Alberto Manguel, em Uma História da Leitura (1997, p. 176-177), apresenta uma passagem sobre sua prática de leitura. Ele afirma ter o hábito de ler na cama, como uma forma de refúgio onde ninguém mais poderá interrompê-lo com pedidos para fazer alguma coisa. É uma hora de se desligar do mundo e viajar pelas páginas do livro. Ele diz:

Ninguém me chamaria e pediria para fazer isso ou aquilo; meu corpo não precisava de nada, imóvel sob os lençóis. O que acontecia, acontecia no livro, e eu era o narrador. A vida acontecia porque eu virava as páginas. Acho que não posso me lembrar de numa alegria mais compreensiva do que a de chegar às últimas páginas e pôr o livro ao lado, para que o final pelo menos ficasse para o dia seguinte, e mergulhar no travesseiro com a sensação de realmente parado no tempo. (MANGUEL, 1997).
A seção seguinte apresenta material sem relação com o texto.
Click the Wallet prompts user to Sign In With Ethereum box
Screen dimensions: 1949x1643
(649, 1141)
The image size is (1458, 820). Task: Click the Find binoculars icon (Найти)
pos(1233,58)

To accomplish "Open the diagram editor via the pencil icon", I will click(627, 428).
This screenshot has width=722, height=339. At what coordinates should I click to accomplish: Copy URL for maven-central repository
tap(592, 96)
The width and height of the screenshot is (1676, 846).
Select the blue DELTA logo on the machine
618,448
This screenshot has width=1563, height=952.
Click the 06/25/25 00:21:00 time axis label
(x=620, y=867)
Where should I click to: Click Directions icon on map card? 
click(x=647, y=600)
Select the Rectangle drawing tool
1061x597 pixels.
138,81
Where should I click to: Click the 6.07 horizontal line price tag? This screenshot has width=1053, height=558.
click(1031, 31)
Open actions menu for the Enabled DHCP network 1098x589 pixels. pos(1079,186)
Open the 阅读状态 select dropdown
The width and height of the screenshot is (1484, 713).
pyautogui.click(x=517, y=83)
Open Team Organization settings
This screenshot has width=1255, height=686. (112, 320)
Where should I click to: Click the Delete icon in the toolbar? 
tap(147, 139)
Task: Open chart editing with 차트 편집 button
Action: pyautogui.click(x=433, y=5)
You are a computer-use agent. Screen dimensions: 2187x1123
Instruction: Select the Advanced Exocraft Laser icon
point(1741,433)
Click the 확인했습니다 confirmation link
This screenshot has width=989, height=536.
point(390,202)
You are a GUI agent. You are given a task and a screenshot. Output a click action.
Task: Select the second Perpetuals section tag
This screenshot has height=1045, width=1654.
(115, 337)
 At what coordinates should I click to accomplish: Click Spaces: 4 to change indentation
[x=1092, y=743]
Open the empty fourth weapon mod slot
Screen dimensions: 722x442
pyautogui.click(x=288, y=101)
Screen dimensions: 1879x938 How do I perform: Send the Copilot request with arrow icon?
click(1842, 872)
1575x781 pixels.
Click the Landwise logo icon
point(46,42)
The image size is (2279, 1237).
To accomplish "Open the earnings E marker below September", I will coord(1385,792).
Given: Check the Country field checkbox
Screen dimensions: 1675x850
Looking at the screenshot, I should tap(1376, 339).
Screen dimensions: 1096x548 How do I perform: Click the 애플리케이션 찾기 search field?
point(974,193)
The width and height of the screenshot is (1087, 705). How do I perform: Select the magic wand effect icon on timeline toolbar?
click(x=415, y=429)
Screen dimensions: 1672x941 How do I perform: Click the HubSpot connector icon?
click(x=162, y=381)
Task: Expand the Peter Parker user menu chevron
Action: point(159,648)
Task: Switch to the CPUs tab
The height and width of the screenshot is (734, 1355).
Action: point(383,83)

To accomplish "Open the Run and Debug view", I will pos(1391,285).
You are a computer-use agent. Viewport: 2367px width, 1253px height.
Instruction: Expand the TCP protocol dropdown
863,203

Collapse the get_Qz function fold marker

Esse trecho elucida como a leitura nos retira, em pensamento, do local onde estamos com o corpo e estimula nossa imaginação a vivenciar, ainda que imageticamente, uma história lida. Outra cena que serve como exemplo de como o texto lido nos afeta, foi a experiência que tive quando li o livro Não Há Silêncio que Não Termine. Trata-se da biografia que descreve os seis anos de cativeiro da autora e ex-candidata à presidência da Colômbia, Ingrid Bittencourt. O livro é tão rico em detalhes que no decorrer da leitura se tem a sensação de estar vivendo nos acampamentos montados no meio da Amazônia pelas FARC – Forças Armadas Revolucionárias Colombianas.

A felicidade é sentimento que emerge e lágrimas caem quando chegam as páginas que contam em detalhes toda a estratégia do resgate de Ingrid e nesse momento da leitura conclui-se que realmente não há silêncio que não termine.